[Article]
##############################
Isolarii
- Status: Active
- Founded: 2020
- Founder: Sebastian Clark
- Distribution: Worldwide
- Official website: https://isolarii.com/

= Isolarii =

Publisher

Isolarii, stylized as ISOLARII, is an avant-garde media company founded by Sebastian Clark. Launched in September 2020, the company is known for its multimedia projects, international activity and unique palm-sized book format.

==History==
The company was launched after Clark's 2014 experience employed at a smartphone factory in Dongguan, China and reading René Daumal’s allegorical adventure novel Mount Analogue. He saw small-format books such as Daumal's as a kind of "anti-iphone."

In November 2020, Isolarii published F Letter: New Russian Feminist Poetry, which emerged as a symbol for anti-government protests in Russia.

In 2021, Isolarii released Street Cop, a collaborative work by Robert Coover and Art Spiegelman. The release received acclaim from NPR, and was described by The New York Times as a "palm-sized lark."
##############################
[Supplied material]
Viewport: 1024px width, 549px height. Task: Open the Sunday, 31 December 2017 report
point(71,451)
##############################
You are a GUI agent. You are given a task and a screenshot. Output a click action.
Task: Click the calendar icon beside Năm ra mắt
##############################
[Goal]
Continue the article on the publisher Isolarii from the point where it stops.

[Right answer]
In 2022, "The War Diary of Yevgenia Belorusets" marked Isolarii's debut in digital reportage. Co-published with Der Spiegel, it was translated daily into various languages. It was adapted into a podcast episode for This American Life and, on March 3, 2023, was cited by German Chancellor Olaf Scholz when announcing changes to Germany's military support for Ukraine. It was later published in print as part of the volume In The Face of War. As an afterword, photographer Nan Goldin officiated a marriage between artists Nikita Kadan and Anti Gonna.

==Critical response==

Dominick Ammirati wrote in Artforum that “the press has succeeded at imbuing the book form with the psychophysical qualities of a mala, a rosary, kombolói, a smartphone—objects that you pick up and feel almost anxious letting go of.”

Isolarii has been described by curator Hans Ulrich Obrist as an “ingenious book club.”

In 2023, Isolarii faced criticism from former Fox News correspondent Tucker Carlson.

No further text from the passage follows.